2021年12月14日

 胚胎植入當天P4濃度低於8.8 ng/ml 會下降懷孕率


2021 Feb 18;36(3):683-692.
 doi: 10.1093/humrep/deaa322.

Impact of low serum progesterone levels on the day of embryo transfer on pregnancy outcome: a prospective cohort study in artificial cycles with vaginal progesterone

Study question: Is there a serum progesterone (P) threshold on the day of embryo transfer (ET) in artificial endometrium preparation cycles below which the chances of ongoing pregnancy are reduced?

Summary answer: Serum P levels <8.8 ng/ml on the day of ET lower ongoing pregnancy rate (OPR) in both own or donated oocyte cycles.

What is known already: We previously found that serum P levels <9.2 ng/ml on the day of ET significantly decrease OPR in a sample of 211 oocyte donation recipients. Here, we assessed whether these results are applicable to all infertile patients under an artificial endometrial preparation cycle, regardless of the oocyte origin.
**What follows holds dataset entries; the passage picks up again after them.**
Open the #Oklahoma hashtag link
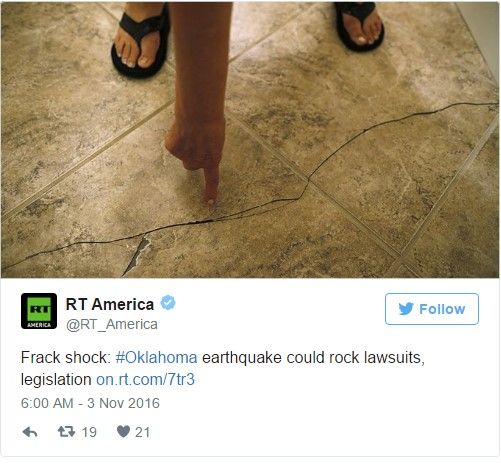The width and height of the screenshot is (501, 466). pyautogui.click(x=156, y=357)
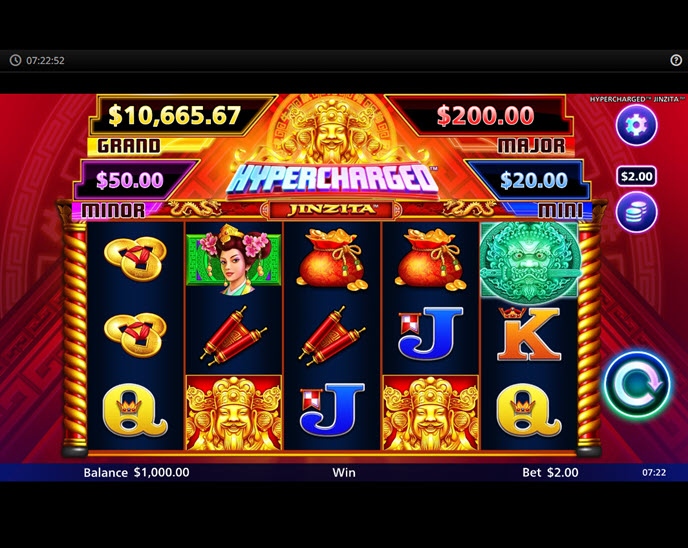Select the Minor jackpot $50.00 panel
688x548 pixels.
coord(130,180)
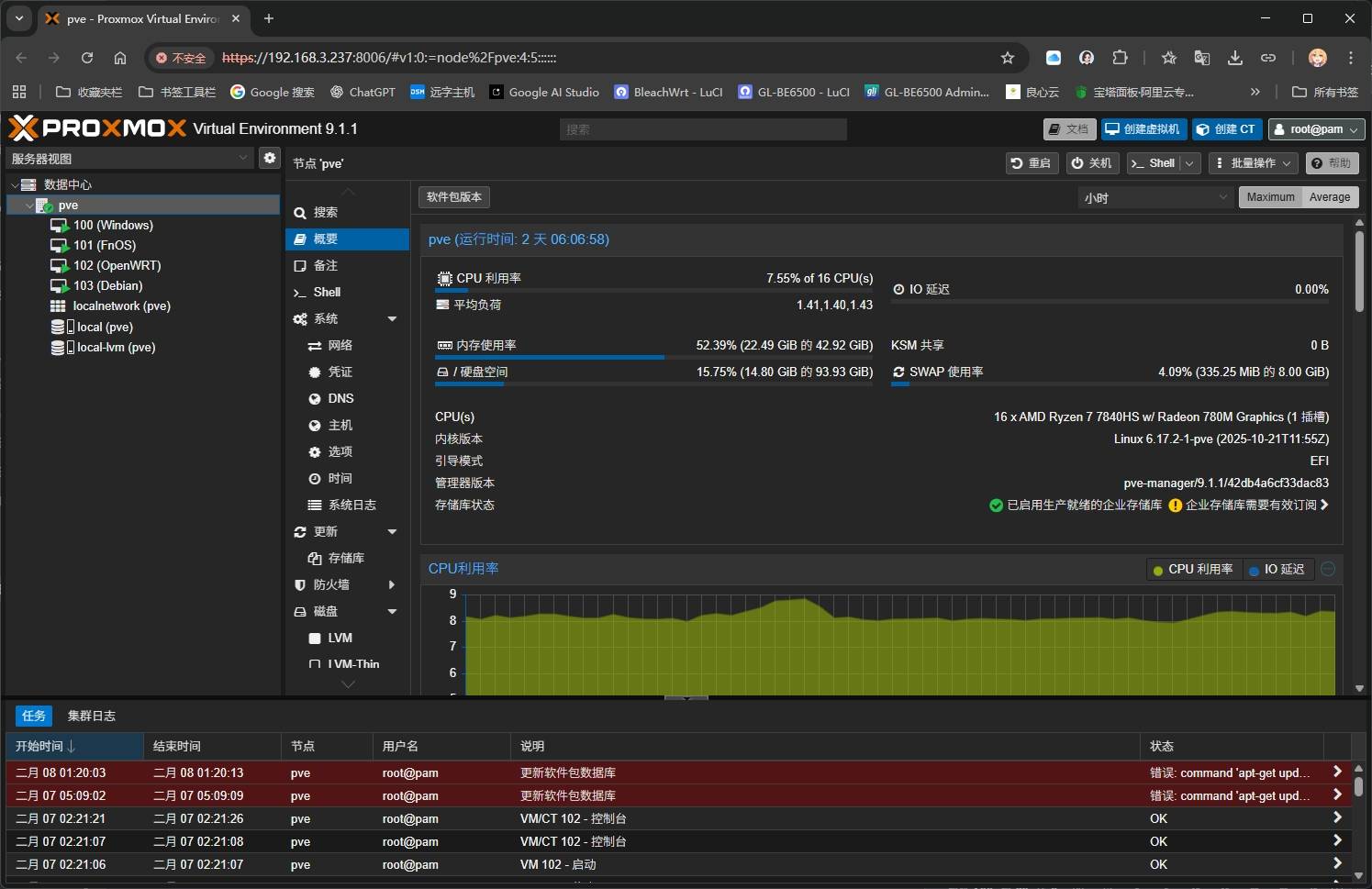
Task: Toggle IO 延迟 legend in chart
Action: 1281,570
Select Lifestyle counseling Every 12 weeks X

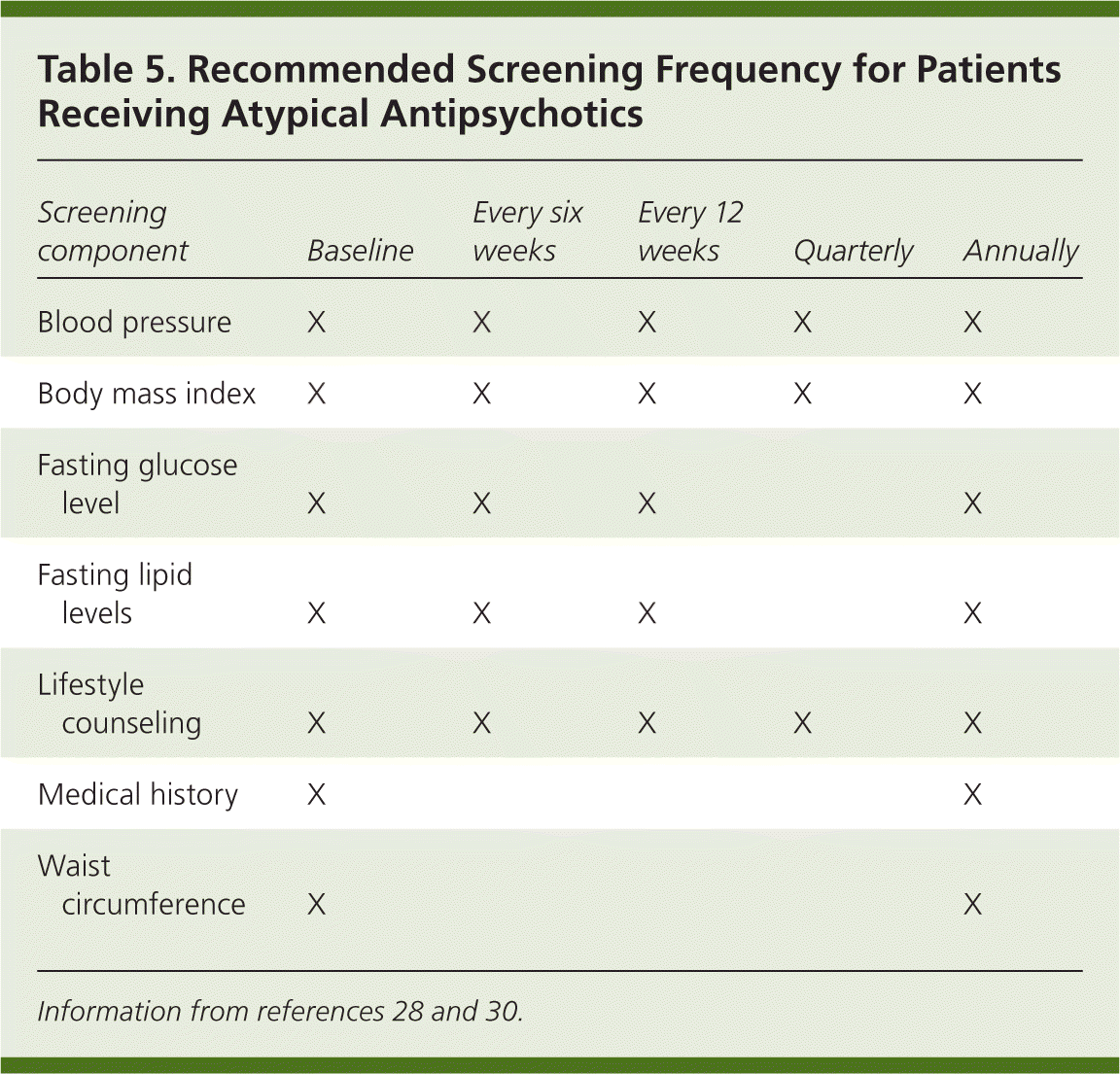[x=647, y=723]
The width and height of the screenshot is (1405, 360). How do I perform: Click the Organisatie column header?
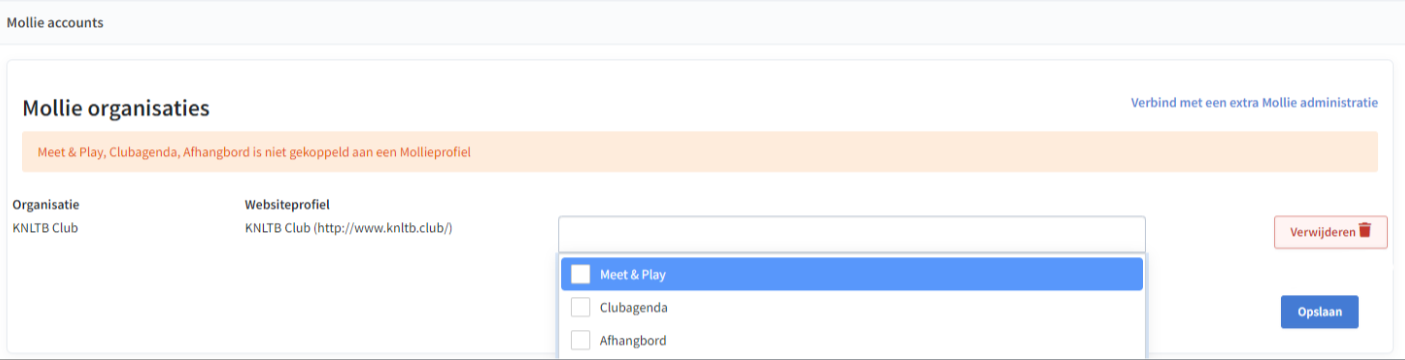point(46,205)
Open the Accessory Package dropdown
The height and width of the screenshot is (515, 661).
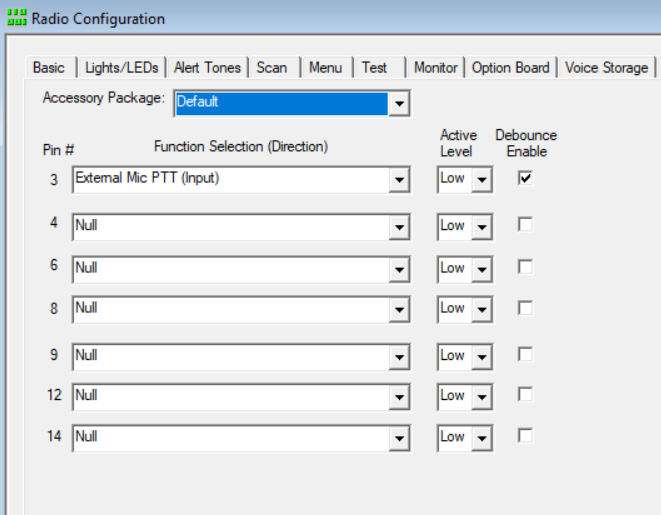click(x=399, y=103)
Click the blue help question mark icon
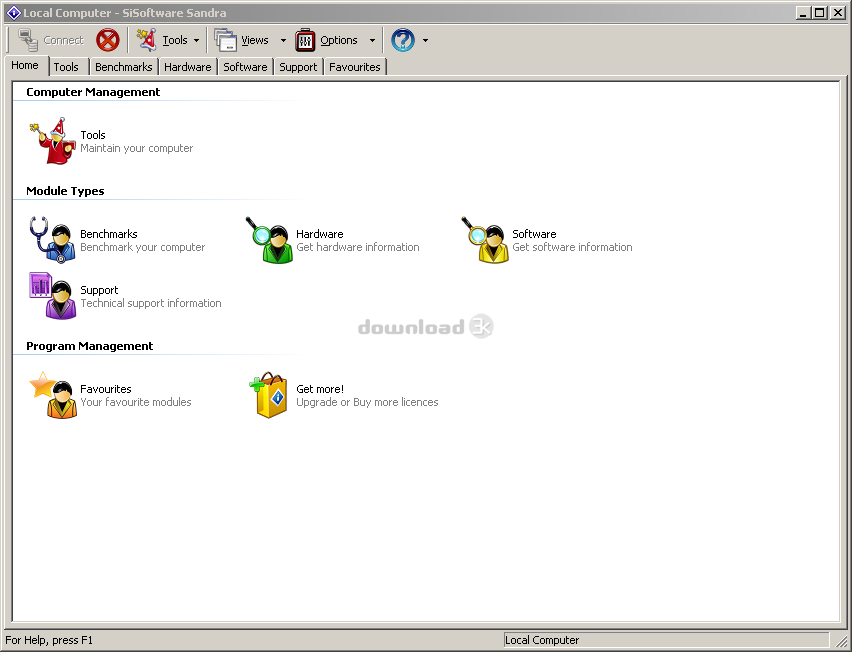 coord(403,40)
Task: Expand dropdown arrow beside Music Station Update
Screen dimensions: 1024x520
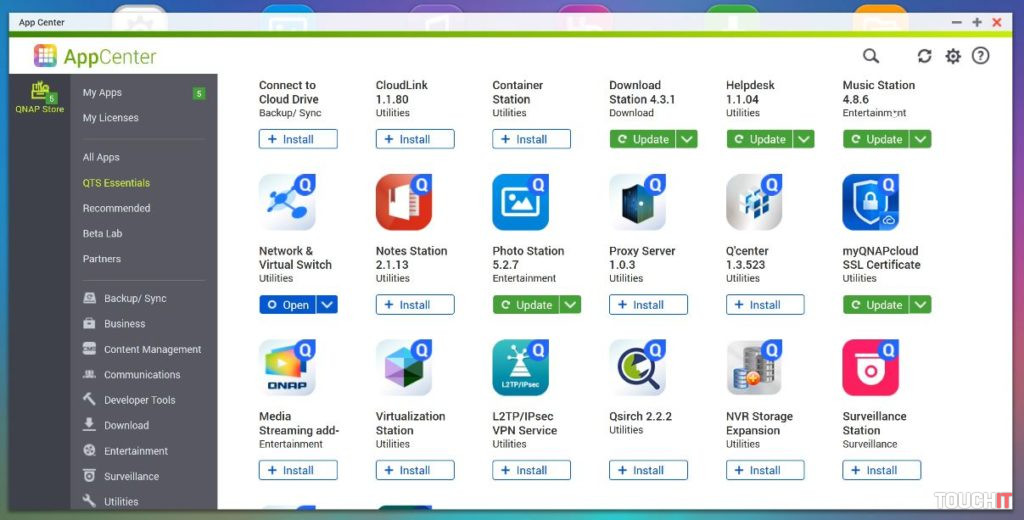Action: click(x=920, y=139)
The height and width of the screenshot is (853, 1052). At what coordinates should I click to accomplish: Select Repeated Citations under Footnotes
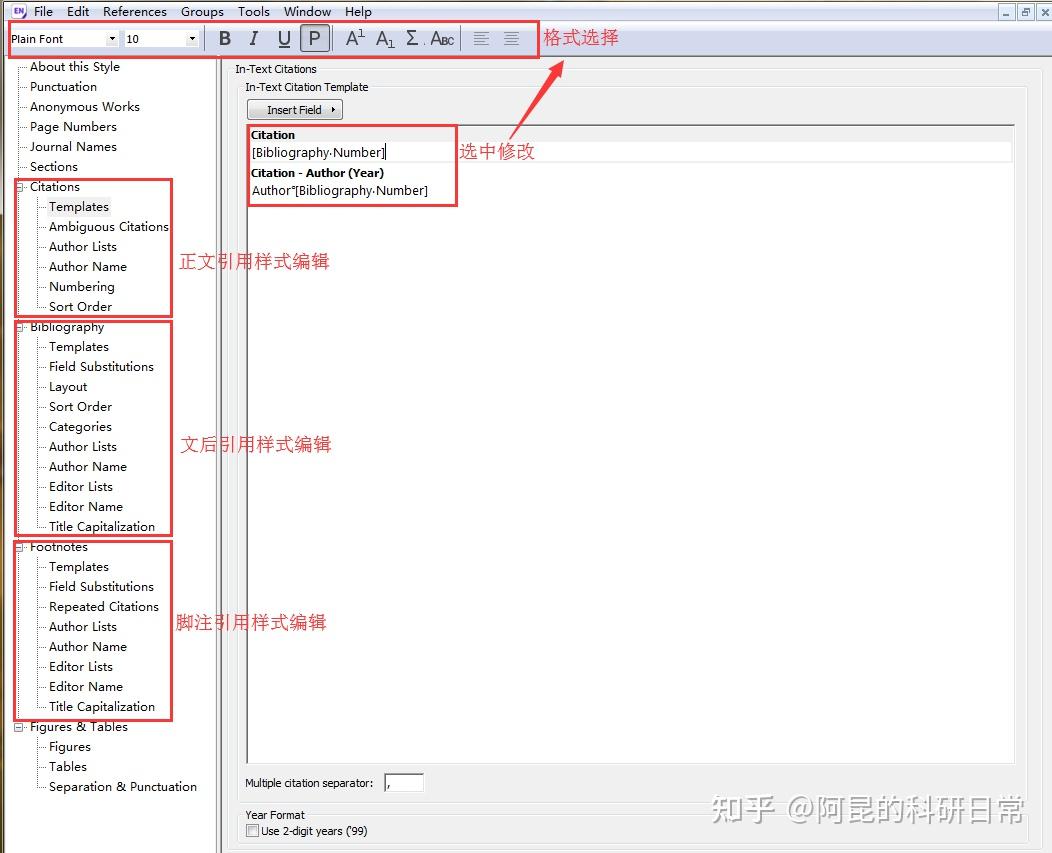(x=103, y=606)
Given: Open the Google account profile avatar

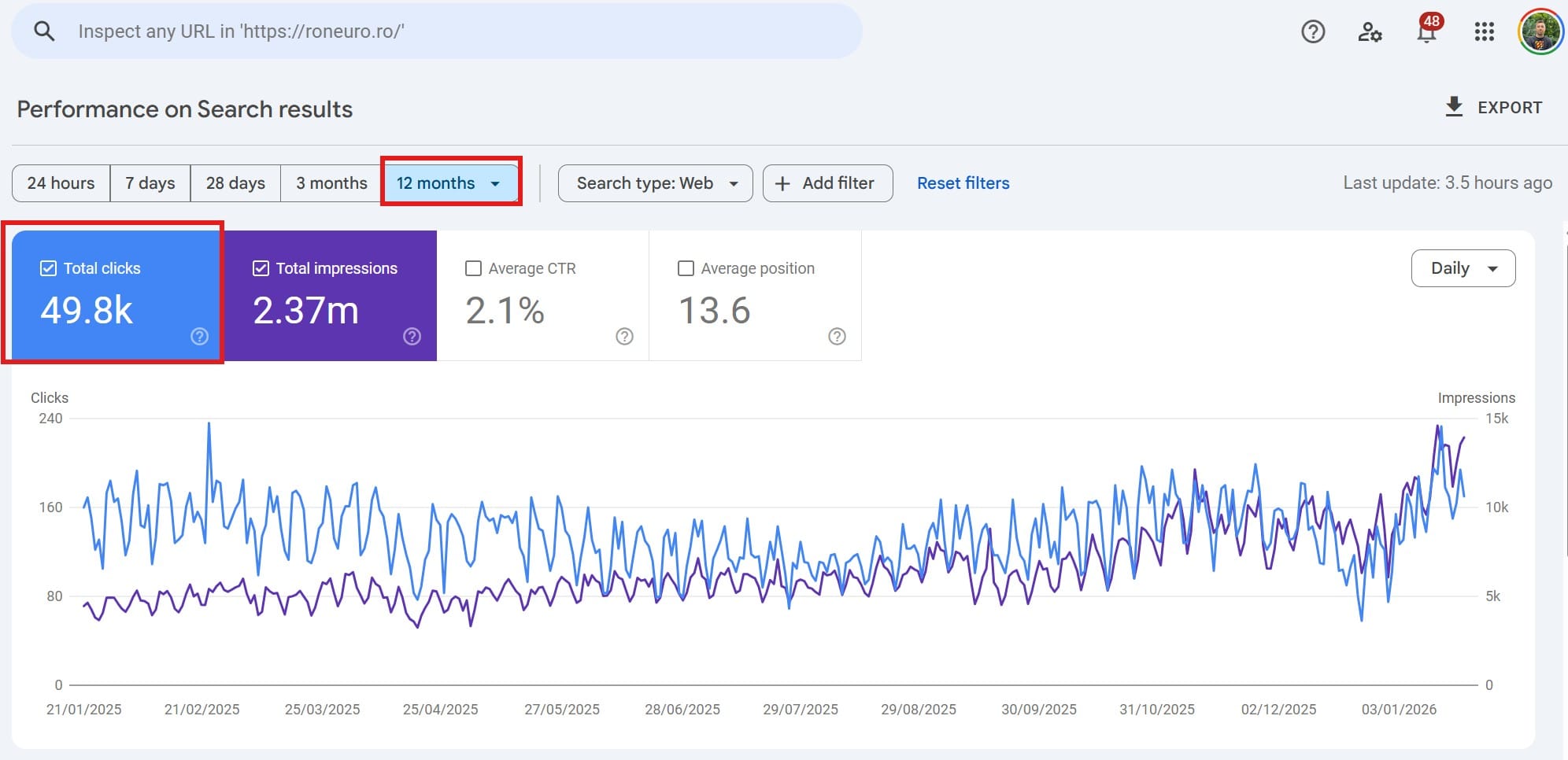Looking at the screenshot, I should 1540,31.
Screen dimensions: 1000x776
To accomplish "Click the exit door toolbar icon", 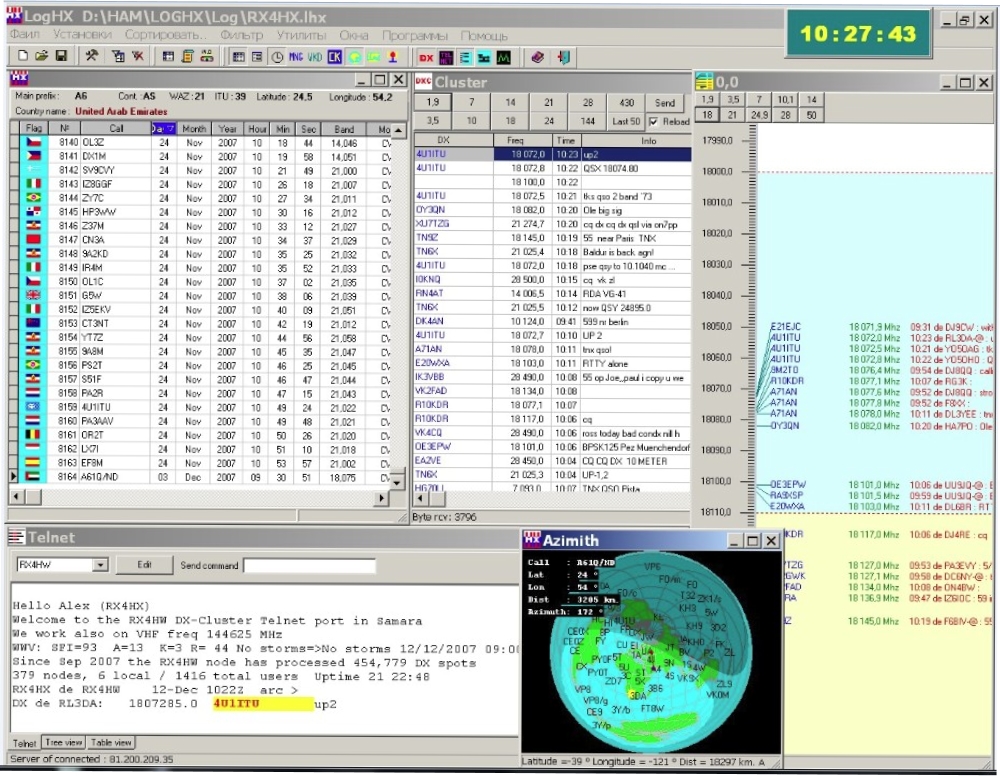I will [x=565, y=57].
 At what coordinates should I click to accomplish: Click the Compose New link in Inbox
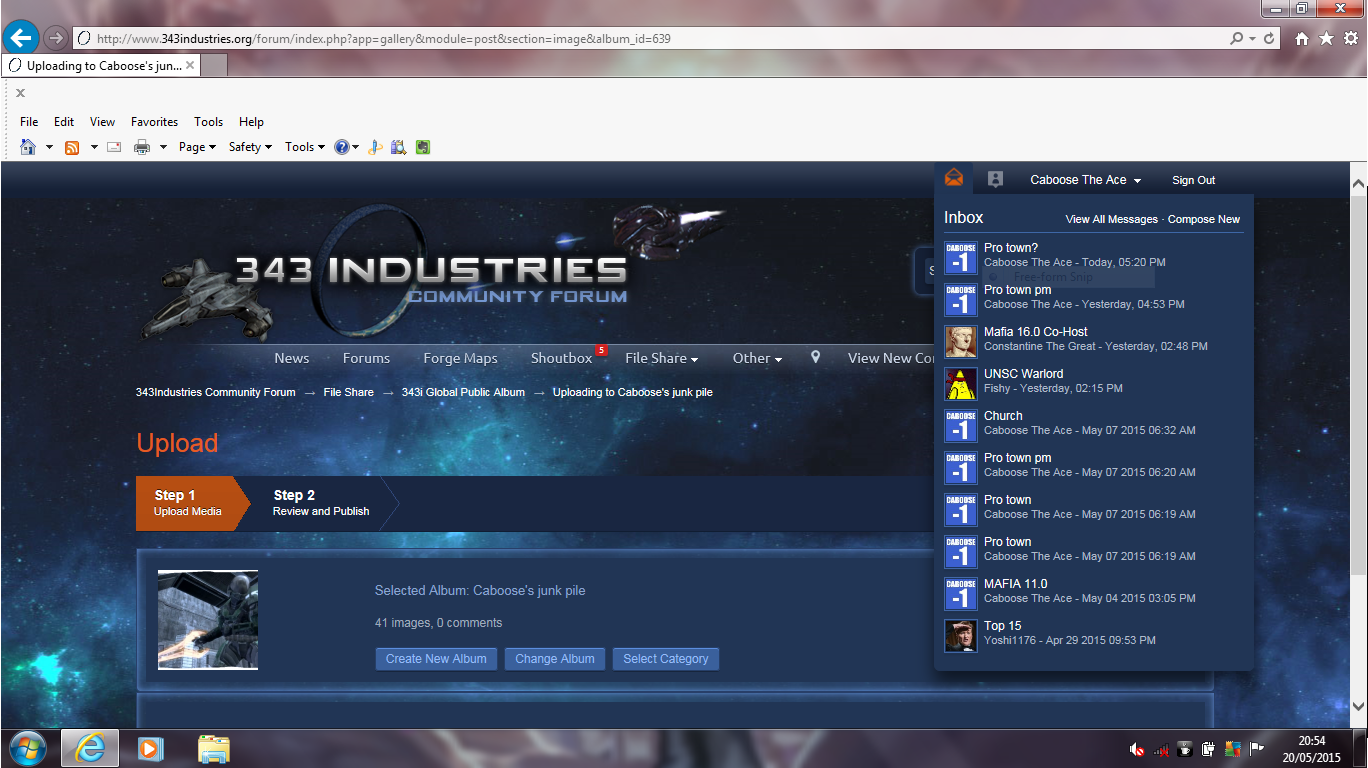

Study design, size, duration: This prospective cohort study was performed between September 2017 and November 2018 and enrolled 1205 patients scheduled for ET after an artificial endometrial preparation cycle with estradiol valerate and micronized vaginal P (MVP, 400 mg twice daily).

Participants/materials, setting, methods: Patients ≤50 years old with a triple-layer endometrium ≥6.5 mm underwent transfer of one or two blastocysts. A total of 1150 patients treated with own oocytes without preimplantation genetic testing for aneuploidies (PGT-A) (n = 184), own oocytes with PGT-A (n = 308) or donated oocytes (n = 658) were analyzed. The primary endpoint was the OPR beyond pregnancy week 12 based on serum P levels measured immediately before ET.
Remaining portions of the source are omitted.